Transcriptomic profiling in severely injured patients
In severe trauma, overwhelming systemic inflammation can result in adverse events and the development of complications, including sepsis. Our studies aim at the identification of mechanisms linked to complicated courses after severe trauma by a systems biology approach. We perform prospective studies by using RNA samples from circulating leukocytes from patients with multiple injuries and analyze the dynamic changes in gene expression over a period of 21 days. Transcriptome profiling is then combined with an extensive clinical data analysis in order to identify prognostic markers characteristic for systemic inflammation and sepsis. The data obtained is of great importance for defining the appropriate treatment of the patients.
SCIentinel study - prospective multicenter study to define the spinal cord injury-induced immune depression syndrome (SCI-IDS)
Infections are the leading cause of death in the acute phase following spinal cord injury and qualify as independent risk factor for poor neurological outcome ("disease modifying factor"). The enhanced susceptibility for infections is not stringently explained by the increased risk of aspiration in tetraplegic patients, neurogenic bladder dysfunction, or by high-dose methylprednisolone treatment. Experimental and clinical pilot data suggest that spinal cord injury disrupts the balanced interplay between the central nervous system and the immune system. The primary hypothesis is that the Spinal Cord Injury-induced Immune Depression Syndrome (SCI-IDS) is 'neurogenic' including deactivation of adaptive and innate immunity with decreased HLA-DR expression on monocytes as a key surrogate parameter. Secondary hypotheses are that the Immune Depression Syndrome is i) injury level- and ii) severity-dependent, iii) triggers transient lymphopenia, and iv) causes qualitative functional leukocyte deficits, which may endure the post-acute phase after spinal cord injury. SCIentinel is a prospective, international, multicenter study aiming to recruit patients with acute spinal cord injury or control patients with acute vertebral fracture without neurological deficits scheduled for spinal surgery. The objectives are to characterize the dysfunction of the innate and adaptive immune system after spinal cord injury and to explore its proposed 'neurogenic' origin by analyzing its correlation with lesion height and severity. This study is a multicentric collaboration between the University Hospital Zurich, the Balgrist Hospital in Zurich, the Charité and the Trauma Hospital in Berlin and the University Hospital in Toronto. More information on the project can be found in Kopp et al. BMC Neurology 2013, 13:168.

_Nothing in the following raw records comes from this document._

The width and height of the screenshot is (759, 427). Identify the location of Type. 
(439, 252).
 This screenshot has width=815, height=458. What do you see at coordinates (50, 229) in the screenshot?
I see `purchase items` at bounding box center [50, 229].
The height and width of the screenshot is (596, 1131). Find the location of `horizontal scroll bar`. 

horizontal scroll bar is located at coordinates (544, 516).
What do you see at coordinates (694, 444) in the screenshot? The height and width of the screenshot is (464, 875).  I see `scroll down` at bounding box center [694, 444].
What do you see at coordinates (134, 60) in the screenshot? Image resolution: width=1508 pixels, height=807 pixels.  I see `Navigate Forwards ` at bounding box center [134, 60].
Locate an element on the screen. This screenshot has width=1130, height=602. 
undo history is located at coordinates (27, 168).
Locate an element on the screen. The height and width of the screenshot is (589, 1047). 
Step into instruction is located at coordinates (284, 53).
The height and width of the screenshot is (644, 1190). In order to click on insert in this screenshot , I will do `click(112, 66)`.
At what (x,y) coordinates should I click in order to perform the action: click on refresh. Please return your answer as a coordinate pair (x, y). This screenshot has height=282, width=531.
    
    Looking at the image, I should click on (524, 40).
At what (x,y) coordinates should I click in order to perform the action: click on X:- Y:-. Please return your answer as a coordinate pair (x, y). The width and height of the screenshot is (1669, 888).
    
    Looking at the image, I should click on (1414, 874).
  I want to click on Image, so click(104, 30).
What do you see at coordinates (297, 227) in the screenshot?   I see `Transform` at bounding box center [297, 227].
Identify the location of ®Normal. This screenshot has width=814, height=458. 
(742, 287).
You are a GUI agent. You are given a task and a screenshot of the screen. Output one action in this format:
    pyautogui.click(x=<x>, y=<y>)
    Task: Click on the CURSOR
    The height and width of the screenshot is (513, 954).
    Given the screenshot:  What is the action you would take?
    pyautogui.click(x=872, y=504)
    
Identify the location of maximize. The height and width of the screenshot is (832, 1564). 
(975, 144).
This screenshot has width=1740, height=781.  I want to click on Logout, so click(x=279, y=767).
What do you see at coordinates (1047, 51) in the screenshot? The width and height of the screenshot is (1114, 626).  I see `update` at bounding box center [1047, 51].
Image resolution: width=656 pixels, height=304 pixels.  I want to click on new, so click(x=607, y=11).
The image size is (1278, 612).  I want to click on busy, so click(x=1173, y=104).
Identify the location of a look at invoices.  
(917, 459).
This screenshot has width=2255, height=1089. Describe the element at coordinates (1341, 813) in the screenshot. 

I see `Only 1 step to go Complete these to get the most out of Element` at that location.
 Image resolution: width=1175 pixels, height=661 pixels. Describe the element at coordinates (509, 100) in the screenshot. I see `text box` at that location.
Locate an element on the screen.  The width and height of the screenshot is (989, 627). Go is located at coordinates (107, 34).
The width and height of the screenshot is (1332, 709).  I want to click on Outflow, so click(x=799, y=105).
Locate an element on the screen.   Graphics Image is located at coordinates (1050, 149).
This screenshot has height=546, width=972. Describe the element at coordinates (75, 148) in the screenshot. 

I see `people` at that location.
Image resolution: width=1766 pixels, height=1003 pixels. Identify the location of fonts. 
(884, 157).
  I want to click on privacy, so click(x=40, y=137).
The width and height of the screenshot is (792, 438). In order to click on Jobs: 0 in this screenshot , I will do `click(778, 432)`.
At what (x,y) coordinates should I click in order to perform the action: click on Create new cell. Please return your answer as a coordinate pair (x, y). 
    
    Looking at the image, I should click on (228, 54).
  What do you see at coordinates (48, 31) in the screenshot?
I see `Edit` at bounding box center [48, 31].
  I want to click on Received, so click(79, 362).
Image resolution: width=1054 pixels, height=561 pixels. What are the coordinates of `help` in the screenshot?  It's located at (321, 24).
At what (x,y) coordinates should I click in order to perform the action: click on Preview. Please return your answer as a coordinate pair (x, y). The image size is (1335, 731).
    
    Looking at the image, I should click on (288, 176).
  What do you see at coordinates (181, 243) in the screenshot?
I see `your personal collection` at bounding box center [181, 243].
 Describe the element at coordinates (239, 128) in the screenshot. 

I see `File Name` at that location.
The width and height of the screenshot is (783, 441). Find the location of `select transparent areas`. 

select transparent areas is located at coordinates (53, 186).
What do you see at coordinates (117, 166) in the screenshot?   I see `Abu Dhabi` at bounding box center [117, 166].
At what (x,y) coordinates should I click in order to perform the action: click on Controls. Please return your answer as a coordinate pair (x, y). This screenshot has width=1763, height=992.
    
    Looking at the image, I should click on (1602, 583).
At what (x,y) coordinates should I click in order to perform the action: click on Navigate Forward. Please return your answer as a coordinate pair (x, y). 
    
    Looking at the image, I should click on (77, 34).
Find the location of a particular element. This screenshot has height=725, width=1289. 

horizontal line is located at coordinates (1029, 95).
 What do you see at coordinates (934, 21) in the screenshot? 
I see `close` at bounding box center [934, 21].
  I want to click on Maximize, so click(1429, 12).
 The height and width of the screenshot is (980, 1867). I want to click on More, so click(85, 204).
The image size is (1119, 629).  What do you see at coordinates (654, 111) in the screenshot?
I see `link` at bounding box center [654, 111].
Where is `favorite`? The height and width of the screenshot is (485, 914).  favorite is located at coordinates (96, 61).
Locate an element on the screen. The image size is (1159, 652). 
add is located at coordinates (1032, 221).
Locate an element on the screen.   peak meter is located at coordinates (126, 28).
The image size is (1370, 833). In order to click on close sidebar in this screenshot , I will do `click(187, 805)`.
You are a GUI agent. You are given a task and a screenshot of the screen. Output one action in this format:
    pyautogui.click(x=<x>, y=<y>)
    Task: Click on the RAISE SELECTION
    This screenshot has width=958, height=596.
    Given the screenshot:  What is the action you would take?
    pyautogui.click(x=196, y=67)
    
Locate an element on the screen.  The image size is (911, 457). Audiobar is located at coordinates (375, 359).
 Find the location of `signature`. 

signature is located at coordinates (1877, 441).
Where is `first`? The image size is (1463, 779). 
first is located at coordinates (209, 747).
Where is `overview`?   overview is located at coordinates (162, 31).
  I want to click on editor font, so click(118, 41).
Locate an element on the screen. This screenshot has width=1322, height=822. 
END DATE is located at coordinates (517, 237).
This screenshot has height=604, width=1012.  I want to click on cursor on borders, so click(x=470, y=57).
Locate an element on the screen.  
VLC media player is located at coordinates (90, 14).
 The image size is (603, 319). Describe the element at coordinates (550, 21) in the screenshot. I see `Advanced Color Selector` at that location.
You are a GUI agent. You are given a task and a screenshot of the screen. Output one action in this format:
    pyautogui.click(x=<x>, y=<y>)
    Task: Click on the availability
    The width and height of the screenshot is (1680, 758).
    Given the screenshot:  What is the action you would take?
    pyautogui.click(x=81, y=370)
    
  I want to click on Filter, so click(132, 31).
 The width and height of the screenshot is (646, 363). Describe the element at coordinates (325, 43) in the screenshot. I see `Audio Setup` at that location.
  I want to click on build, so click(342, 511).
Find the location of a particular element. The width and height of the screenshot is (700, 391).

Figure: Relay-interaction of the immune system and the central nervous system. Groups for primary comparison in relation to the major sympathetic outflow (vegetative innervation). In Group I (SCI of the neurological level T4 or above) the lesion is localized within the spinal segments C2-T5, resulting in a disturbance of the sympathetic innervation of immunologically relevant organs through the coeliac ganglion and further ganglia connected through lower segments of the spinal cord. Of note, the neurological level is defined by the ISNCSCI as the most cranial segment with normal sensory function and a muscle grade of at least 3/5 with normal function in the segments above on both sides of the body, i.e. in case of a neurological level T4, the lesion begins in the segment T5. In Group II (SCI of the neurological level T5 or below) the lesion is located in the spinal segment T6 or below. Thus, the sympathetic outflow to the coeliac ganglion is expected being only partially disrupted or completely preserved. Group III consists of patients with vertebral fracture alone without injury to the spinal cord (control). Here, the sympathetic innervation is intact.From Kopp et al. BMC Neurology2013, 13:168.